O Direito Disciplinar Militar tem, por isso, “de obedecer aos princípios que regem a actividade dos órgãos e agentes administrativos e às garantias previstas para os administrados”26.

Neste sentido, o direito disciplinar militar enquadra-se no âmbito mais vasto do direito sancionatório público27, valendo o regime previsto no artigo 269.º n.º 3 da CRP, “em processo disciplinar são garantidos ao arguido a sua audiência e defesa”, garantia também prevista no artigo 32.º n.º 10, da CRP.

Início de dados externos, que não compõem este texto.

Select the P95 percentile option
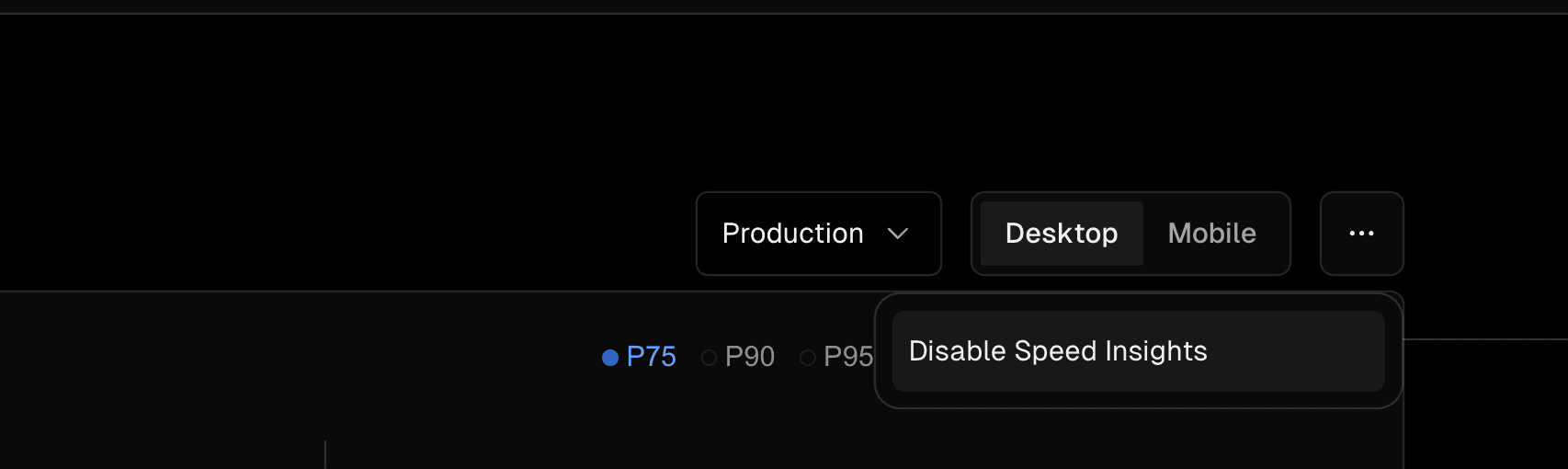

O Regulamento de Disciplina Militar (RDM) salvaguarda as garantias constitucionais previstas no artigo 32.º n.º 5 da CRP, de “audiência e defesa do arguido”, porquanto “o artigo 77.º do RDM prevê o direito do arguido a escolher defensor e de ser assistido, também em situações excepcionais, como em teatro de operações ou integrado na Unidade naval ou aérea, a navegar ou em voo, e na defesa do principio da imparcialidade da actuação dos órgãos administrativos, porquanto à luz dos artigos 90.º, 97.º, 104.º, 105.º e 106.º do RDM, consagrou-se que a entidade que procede à instrução do processo é distinta da que aplica a sanção disciplinar”28.

Os artigos 121.º e 133.º do RDM, ao preverem que cabe reclamação e ou recurso hierárquico para o Chefe do Estado-Maior-General das Forças Armadas (CEMGFA) que aplique sanções disciplinares e impugnação judicial das decisões proferidas pelo CEMGFA ou pelos Chefes de Estado-Maior (CEM) dos Ramos, através do recurso hierárquico necessário, asseverando ANTÓNIO GASPAR que, “consagra a garantia constitucional aos administrados prevista no artigo 268.º, n.º 4 da CRP, no sentido de tutela jurisdicional efectiva dos seus direitos ou interesses legalmente protegidos e em razão de garantia específica que é dada ao arguido em processo disciplinar, uma vez que a última instância do direito de defesa em matéria disciplinar é a possibilidade de recurso contencioso dos actos administrativos que se traduzem na aplicação de sanções disciplinares no âmbito da instituição militar”29.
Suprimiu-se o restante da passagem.